Use Google Analytics Instead of the Statistics Module

I recently created a module that uses the Google Analytics API to capture the top ten nodes of various content types by day, week, and all time. This is a great option for any site that needs to use caching, and can’t use the Statistics module.
The module depends on the google_analytics_api module, which makes the job of capturing all the data extremely easy with the google_analytics_api_report_data() function. Here is some easy example code for building a report:
<?php
if (!$start_date) {
$start_date = date('Y-m-d');
}
if (!$end_date) {
$end_date = date('Y-m-d'); // H:i:s // can't include time... if before noon, include previous day
}
$dimensions = array('pagePath');
$metrics = array('visits');
$sort_metric = array('-visits');
$filter = 'pagePath =@ /blog/ || pagePath =@ /article/';
$start_index = 1;
$max_results = 20;
// Construct request array.
$request = array(
'#dimensions' => $dimensions,
'#metrics' => $metrics,
'#sort_metric' => $sort_metric,
'#filter' => $filter,
'#start_date' => $start_date,
'#end_date' => $end_date,
'#start_index' => $start_index,
'#max_results' => $max_results,
);
try {
$entries = google_analytics_api_report_data($request);
}
catch (Exception $e) {
return $e->getMessage();
}
?>By default, today’s date is used for both the start and end date, to give today’s top content. GA requires both a start and end date, so to get all-time results, you will need to set the start date to the date you first started using GA with your site.
To get the top content, sorted by most popular to least popular, the dimensions variable needs to be set to “pagePath,” with a “visits” metric (for unique page views). or a "pageviews" metric (for all views). The sort_metric variable is set to “-visits” (or "-pageviews") to sort from most visits to least (note the “-” prefix, which tells Google Analytics to sort our results in reverse order).
Since I want to grab blogs and articles only, I have set the filter to match only paths that contain “/blog/” or “/article/”. Unfortunately, this is the only way to filter your node types, so it’s a good idea to use pathauto to ensure all node types have a specific path, and write some code that prevents any other node types from having the path you are targeting.

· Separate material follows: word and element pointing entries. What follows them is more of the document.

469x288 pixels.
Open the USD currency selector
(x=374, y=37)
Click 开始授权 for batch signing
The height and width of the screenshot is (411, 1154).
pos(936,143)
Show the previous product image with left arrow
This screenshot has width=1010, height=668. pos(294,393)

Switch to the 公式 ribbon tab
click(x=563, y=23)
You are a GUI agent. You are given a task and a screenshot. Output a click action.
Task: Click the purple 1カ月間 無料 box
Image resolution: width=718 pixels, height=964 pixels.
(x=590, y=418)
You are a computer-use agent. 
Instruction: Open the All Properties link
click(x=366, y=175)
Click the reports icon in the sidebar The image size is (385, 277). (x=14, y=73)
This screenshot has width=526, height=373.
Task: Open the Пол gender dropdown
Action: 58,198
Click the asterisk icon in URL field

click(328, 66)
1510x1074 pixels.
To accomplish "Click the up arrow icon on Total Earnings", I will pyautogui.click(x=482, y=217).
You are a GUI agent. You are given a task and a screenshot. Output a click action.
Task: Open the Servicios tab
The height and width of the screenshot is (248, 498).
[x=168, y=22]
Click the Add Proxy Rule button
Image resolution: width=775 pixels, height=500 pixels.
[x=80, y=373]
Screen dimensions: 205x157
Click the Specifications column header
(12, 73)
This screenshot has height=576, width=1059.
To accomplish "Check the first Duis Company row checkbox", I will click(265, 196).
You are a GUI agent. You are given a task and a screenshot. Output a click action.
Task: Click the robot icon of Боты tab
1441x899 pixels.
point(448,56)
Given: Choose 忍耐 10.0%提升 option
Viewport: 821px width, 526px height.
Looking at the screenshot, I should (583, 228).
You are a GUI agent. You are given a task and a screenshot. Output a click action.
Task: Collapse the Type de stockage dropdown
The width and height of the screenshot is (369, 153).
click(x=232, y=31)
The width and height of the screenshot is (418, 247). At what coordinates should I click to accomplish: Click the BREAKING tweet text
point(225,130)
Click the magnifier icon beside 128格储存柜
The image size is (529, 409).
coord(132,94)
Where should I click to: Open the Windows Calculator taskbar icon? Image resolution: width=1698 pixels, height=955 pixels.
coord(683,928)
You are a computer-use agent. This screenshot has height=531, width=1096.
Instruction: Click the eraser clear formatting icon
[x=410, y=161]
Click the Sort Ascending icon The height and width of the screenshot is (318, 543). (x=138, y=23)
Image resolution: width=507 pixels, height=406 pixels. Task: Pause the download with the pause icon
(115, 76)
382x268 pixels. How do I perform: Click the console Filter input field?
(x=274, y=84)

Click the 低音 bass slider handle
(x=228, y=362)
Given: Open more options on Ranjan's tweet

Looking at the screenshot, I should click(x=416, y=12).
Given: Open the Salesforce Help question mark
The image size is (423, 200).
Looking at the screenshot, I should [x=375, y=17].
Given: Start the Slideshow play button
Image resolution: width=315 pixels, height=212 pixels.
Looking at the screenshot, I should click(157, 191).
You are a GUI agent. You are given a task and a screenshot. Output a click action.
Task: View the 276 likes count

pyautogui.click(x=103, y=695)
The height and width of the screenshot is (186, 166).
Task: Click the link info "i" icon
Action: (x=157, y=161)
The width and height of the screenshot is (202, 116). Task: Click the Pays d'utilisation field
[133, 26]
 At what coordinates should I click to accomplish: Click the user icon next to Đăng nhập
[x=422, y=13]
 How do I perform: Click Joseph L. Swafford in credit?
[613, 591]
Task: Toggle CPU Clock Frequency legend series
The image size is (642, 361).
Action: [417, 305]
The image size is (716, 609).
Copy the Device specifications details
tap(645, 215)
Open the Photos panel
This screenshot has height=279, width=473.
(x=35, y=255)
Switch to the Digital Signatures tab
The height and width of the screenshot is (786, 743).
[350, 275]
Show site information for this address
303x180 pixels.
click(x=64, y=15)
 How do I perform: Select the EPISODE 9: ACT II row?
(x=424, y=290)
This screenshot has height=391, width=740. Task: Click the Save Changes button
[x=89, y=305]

In my case, there were also specific CCK fields I needed to use in order to filter out additional nodes. If you know that this is going to happen ahead of time, you can always inject something in the path for nodes that have the CCK fields you would like to filter out, and filter them out when retrieving the report. Otherwise, you will have to do what I did, which was to retrieve more results than are needed in the final report (note that $max_results is set to 20, even though this will eventually be a top ten list), and filter the out the excess with a database query, then unset the remaining excess.
One other catch with using Google Analytics in place of Statistics is that it does not work well with cron. You can get it to run through cron when running cron.php manually, but I couldn't find a way to get it to work automatically, even using various spoofing methods. The method will finish without errors, but GA will not return any data.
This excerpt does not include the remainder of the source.